La detección de una transmisión sostenida de rabia en lobos marinos del Cabo en el sur de África representa un desarrollo sin precedentes en la ecología de la rabia y plantea importantes interrogantes para la conservación de la fauna silvestre, la salud pública veterinaria y la preparación frente a enfermedades transfronterizas.

Desde 2024, se han confirmado más de 100 casos de rabia en lobos marinos del Cabo (Arctocephalus pusillus pusillus) en Sudáfrica y Namibia. Las pruebas retrospectivas y los análisis genéticos indican que la transmisión sostenida dentro de la población de lobos marinos comenzó varios años antes de que se detectara la enfermedad.

La evidencia disponible sugiere que el brote se originó a partir de un único evento de transmisión interespecies que involucró una variante del virus de la rabia asociada a los perros y mantenida por los chacales de lomo negro en el sur de África, seguido de una transmisión continua entre los lobos marinos del Cabo. Este constituye el primer caso conocido de establecimiento de la rabia en una población silvestre de mamíferos marinos.

Los animales afectados han mostrado signos neurológicos, incluida una agresividad anormal hacia las personas y otros animales. Hasta mayo de 2026, se habían notificado más de 145 incidentes de exposición humana, lo que pone de manifiesto la importancia de aplicar medidas adecuadas de salud pública y de manejo posterior a la exposición.

El evento también tiene implicaciones más amplias para la salud de la fauna silvestre. Los lobos marinos del Cabo habitan a lo largo de las costas de Sudáfrica y Namibia y pueden recorrer grandes distancias, lo que crea oportunidades de contacto con otras especies de mamíferos marinos. Se requieren investigaciones adicionales para comprender mejor las consecuencias ecológicas del brote y sus posibles implicaciones para las poblaciones de mamíferos marinos en otras regiones.

La aparición de rabia en los lobos marinos del Cabo demuestra cómo los patógenos pueden adaptarse a nuevas especies hospedadoras y refuerza la importancia de una vigilancia integrada de la fauna silvestre, los animales domésticos y los seres humanos bajo el enfoque de «Una sola salud» (One Health). Fortalecer la colaboración entre las autoridades veterinarias, de fauna silvestre, medioambientales y de salud pública sigue siendo esencial para la detección temprana, la evaluación de riesgos y una respuesta coordinada.

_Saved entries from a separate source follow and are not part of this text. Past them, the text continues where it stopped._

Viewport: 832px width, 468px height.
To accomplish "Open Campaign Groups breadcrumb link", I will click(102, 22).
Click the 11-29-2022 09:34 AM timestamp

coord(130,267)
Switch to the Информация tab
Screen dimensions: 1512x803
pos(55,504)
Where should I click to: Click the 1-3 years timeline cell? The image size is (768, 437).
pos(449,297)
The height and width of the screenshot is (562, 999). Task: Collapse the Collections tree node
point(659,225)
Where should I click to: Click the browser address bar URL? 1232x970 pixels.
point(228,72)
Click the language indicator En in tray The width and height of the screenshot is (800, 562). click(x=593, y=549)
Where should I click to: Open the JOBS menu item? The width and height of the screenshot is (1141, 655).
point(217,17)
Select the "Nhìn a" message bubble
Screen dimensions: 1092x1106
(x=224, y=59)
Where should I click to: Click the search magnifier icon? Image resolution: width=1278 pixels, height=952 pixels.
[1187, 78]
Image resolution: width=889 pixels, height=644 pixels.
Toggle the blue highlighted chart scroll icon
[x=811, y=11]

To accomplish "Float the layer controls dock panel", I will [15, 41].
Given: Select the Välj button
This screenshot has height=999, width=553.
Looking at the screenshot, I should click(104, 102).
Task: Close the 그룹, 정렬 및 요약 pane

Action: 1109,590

La OMSA alienta a sus Miembros, a su red más amplia y a otros expertos a mantener la vigilancia ante síndromes compatibles con la rabia en mamíferos marinos, reforzar la vigilancia de enfermedades de la fauna silvestre y el diagnóstico de laboratorio, garantizar la protección adecuada del personal que manipula animales sospechosos y continuar con programas sostenidos de vacunación canina, que siguen siendo la piedra angular para prevenir la rabia transmitida por perros y reducir el riesgo de transmisión a la fauna silvestre.

La OMSA continuará trabajando con sus Miembros y socios para monitorear la situación y apoyar las actividades de preparación, vigilancia y respuesta mediante sus redes de expertos, incluido el Grupo de Trabajo sobre Fauna Silvestre, la Red de Laboratorios de Referencia para la Rabia y el Foro United Against Rabies.